The time-dependent evolution of an EAST plasma discharge with simultaneous injection of two frequencies of LH waves has been simulated for the first time using the TRANSP code [5] in combination with a ray-tracing code GENRAY [6] and a 3D Fokker-Planck solver CQL3D [7]. In addition to requiring accurate density and temperature profiles for simulation to emulate experiment, it is also found that at low density the injected power spectrum needs to be modified with a tail model [8, 9] in order to reproduce the observed core deposition.

The time-dependent simulations show that, when scanning the injected power ratio of the two frequencies of LH at low density (n_e,lin ≈ 2.0 x 10¹⁹ m^-3), a shot with simultaneous injection of 0.6 MW at 2.45 GHz and 0.4 MW at 4.6 GHz achieved an LHCD efficiency higher than 1 MW of either 2.45 GHz alone (by ~39%) or 4.6 GHz alone (by ~8%) injected in similar conditions. However, at high density (n_e,lin ≈ 3.3 x 10¹⁹ m^-3), LHCD efficiency was found to monotonically increase with fraction of LH power at 4.6 GHz. The possible operating regimes with synergy and their sensitivity to plasma density and injected wave spectrum will also be investigated, which will further optimization of access to long pulse scenarios at high non-inductive fraction.

References:

1 A.M. Garofalo et al, Nucl. Fusion 57 076037 (2017)
2 M. H. Li et al, Physics of Plasmas 23 102512 (2016)
3 Y. Yang et al, Physics of Plasmas 24 032502 (2017)
4 X. M. Zhai et al, Physics of Plasmas 26 052509 (2019)
5 TRANSP doi: 10.11578/dc.20180627.4
6 A.P. Smirnov and R.W. Harvey, Bull. Amer. Phys. Soc. 40, 11 (1995)
7 R.W. Harvey and M.G. McCoy, Proc.

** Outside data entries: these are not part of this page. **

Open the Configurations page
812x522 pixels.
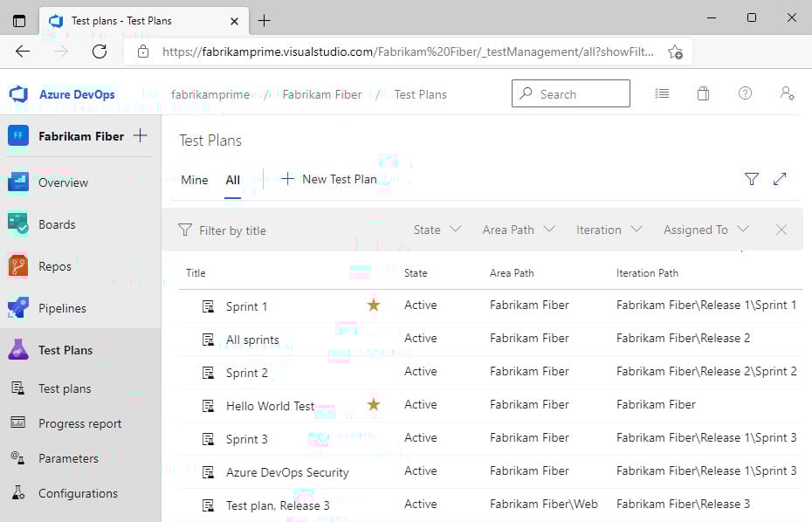[78, 493]
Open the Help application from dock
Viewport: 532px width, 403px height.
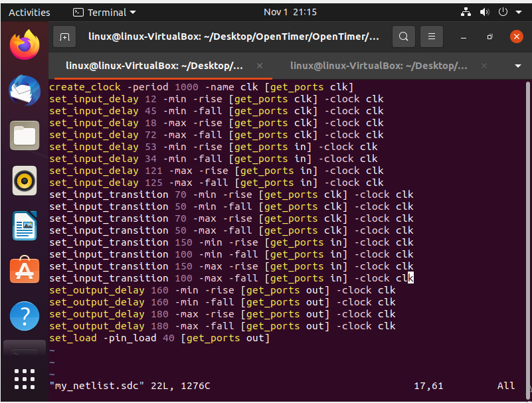click(x=24, y=317)
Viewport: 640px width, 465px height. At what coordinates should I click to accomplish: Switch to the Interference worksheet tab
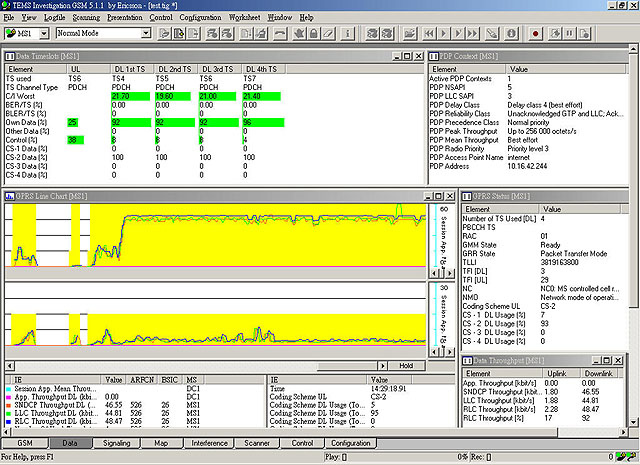[x=209, y=442]
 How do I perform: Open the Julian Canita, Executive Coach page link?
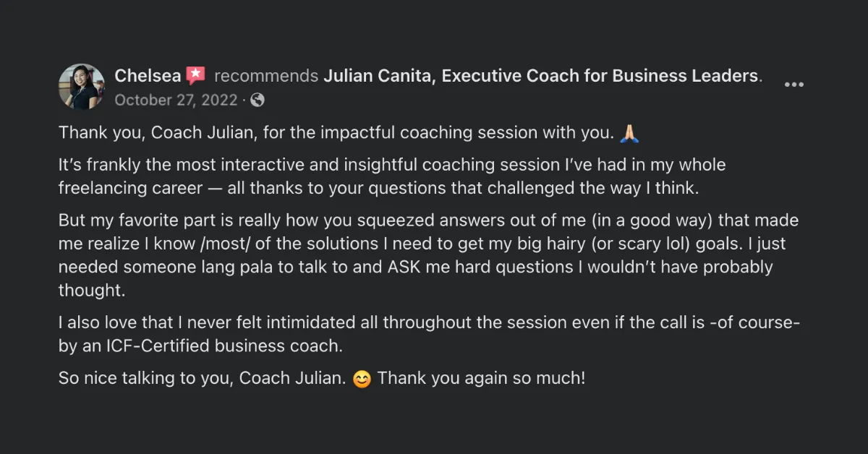(540, 76)
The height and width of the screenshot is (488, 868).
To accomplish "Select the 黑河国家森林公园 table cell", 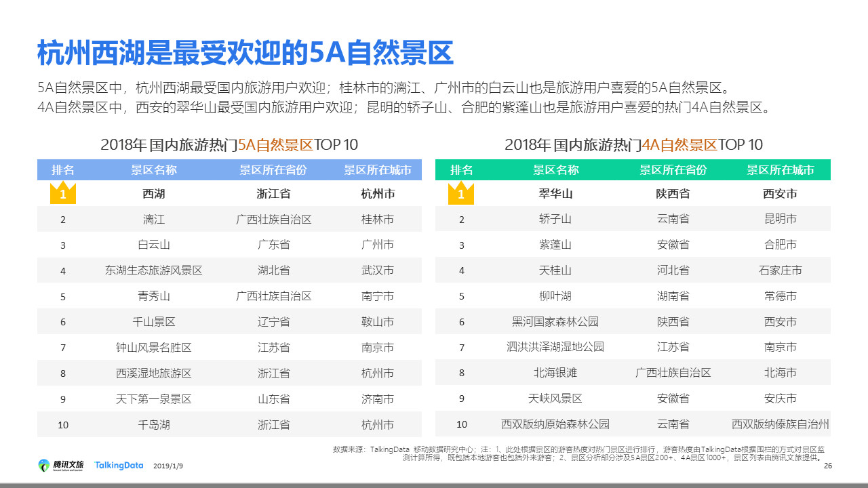I will coord(555,321).
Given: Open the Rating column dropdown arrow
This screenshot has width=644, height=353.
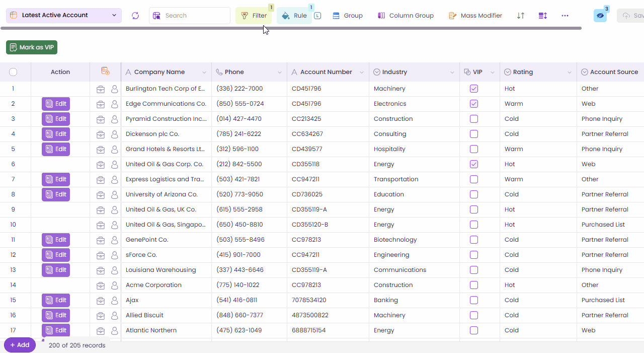Looking at the screenshot, I should pyautogui.click(x=570, y=73).
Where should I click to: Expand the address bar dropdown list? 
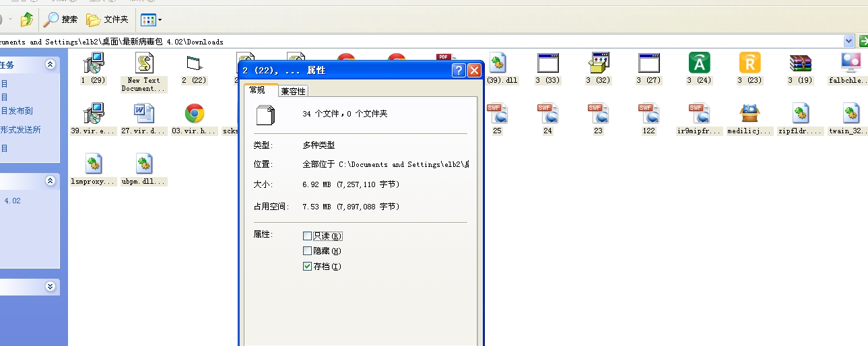[x=848, y=42]
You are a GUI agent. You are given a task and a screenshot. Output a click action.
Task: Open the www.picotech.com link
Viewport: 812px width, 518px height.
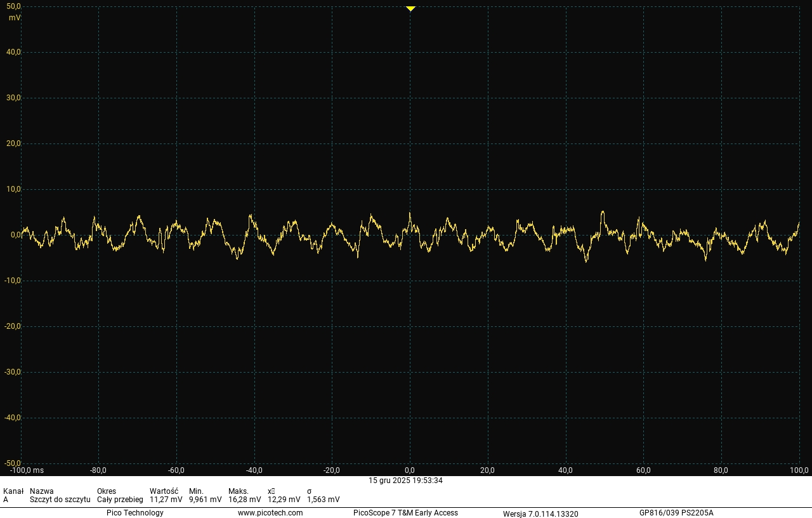[x=270, y=513]
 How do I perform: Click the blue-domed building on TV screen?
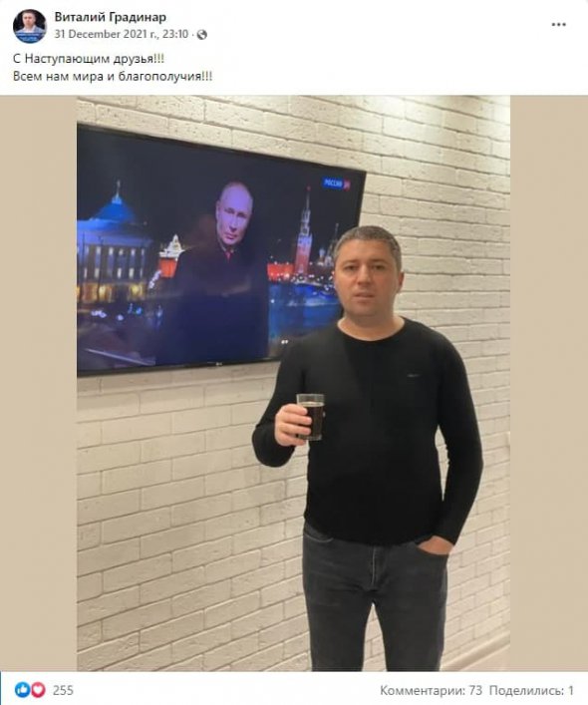114,240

IAEA TCM on Advances in Sim. and Modeling of Thermonuclear Plasmas, pp. 489-526, (1992)
8 Y. Peysson et al, Plasma Phys. Control. Fusion 58 044008 (2016)
9 B.J. Ding et al, Nucl. Fusion 58 095003 (2018)

Bio: Wilkie received his Bachelor’s degree from Queen’s University in Canada, then moved south to pursue his Ph.D. at Columbia University. A portion of that time was spent at DIII-D, where he studied control of locked mode using applied 3D fields for his thesis. He is currently a postdoctoral researcher at PPPL, working with Francesca Poli on time-dependent modeling of lower hybrid current drive on EAST.